## Text for analysis
BEGIN

Selecting the one hundred poems that make up the collection must have been an incredible undertaking, but on reading XxX one is left feeling that one hundred may still have been too many. The editor of XxX, David R. Slavitt, writes that while ‘it is easy to find deficiencies in Merrill Moore; what is more important is that there is so much admirable achievement and that the poems, taken together, build to become a persuasive account of a time in the life of America.’ I am much more inclined to agree with Slavitt’s opening claim regarding the deficiencies in Moore’s work than the latter, more grandiose, suggestion. The sonnet form that Moore chose to work in, where a single out of place word or phrase can derail a poem, does not allow the space for the ‘deficiencies’ that Slavitt points towards to be discounted so easily.

‘Dust’, for instance – at points one of the stronger poems in the collection – opens with a display of Moore’s fleeting ability to balance his take on the sonnet form with an ear for rhythm

Dust is always prepared to levitate

When chambers are re-heated by the tall

Columns that surmount the fabulous

Intricate and geometric wall.

but an awkward line half-way through the poem leaves the remaining lines clinging on, unable to rectify Moore’s misstep:

The trustful stone has fallen to distrust

And ships are sunk, and, deep in the Ganges

Dirt settles that was dust.

The holy men

Who prayed for days, return to it again,

Ceaselessly suspended in desire,

Beyond the touch of ice, and out of fire.

While there are issues with the opening lines, the line ‘the trustful stone has fallen to distrust’ is delivered so awkwardly and linguistically naive that the rest of the poem struggles to recover. This is true of much of XxX.

‘Sleeping By My Pad And Waking With A Pen In My Hand’ and ‘In Re Sonnets That Choose To Arrive At Meal Time’ – these are not even close to being the longest poem titles in the collection, one poem’s title runs to roughly eighty words – recounting a poet who finds himself ‘interrupted / By several sonnets trying at the same time / To get release from the net of the unconscious’. Many of the poems of XxX feel like interruptions, leaving behind nothing after their first reading, and would have been served by much stricter editing when Moore were alive. Through reading the collection, Moore comes across as a writer who did not know where his strengths as a poet lay and, more often than not, is unable to carry a poem through to its conclusion effectively.

A number of the poems concern themselves with observational character portraits and this is where Moore may well be at his strongest. In ‘Aunt Dora in the restaurant’ the fragility of the Aunt advancing ‘porously over the floor’, ‘because Aunt Dora was already seventy-two / And she knows that the glistening tiles are hard’ is captured perfectly by Moore reining in his tendency to unsettle a poem with an overwritten line. Having said this, some of the character poems have a misogynistic quality – ‘He said: there is something about a woman’, ‘The Bitch Goddess’ and ‘He was telling me about how he managed to get what he wanted’ being three of the worst – that I’m unsure can be explained away as a simple character portrait or as being wholly satirical.

END

## Exercise objective
Reproduce word for word the part of the poetry review above that begins with the words containing "Dirt settles that" and ends after "out of fire.".

## Available data
BEGIN

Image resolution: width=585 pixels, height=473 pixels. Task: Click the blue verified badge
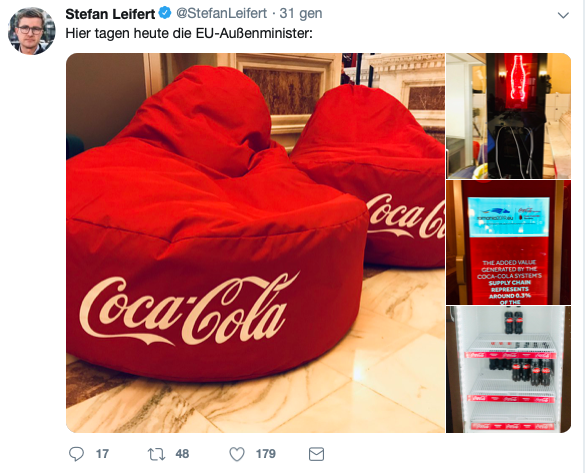[x=165, y=13]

END

## Finished exercise
Dirt settles that was dust.

The holy men

Who prayed for days, return to it again,

Ceaselessly suspended in desire,

Beyond the touch of ice, and out of fire.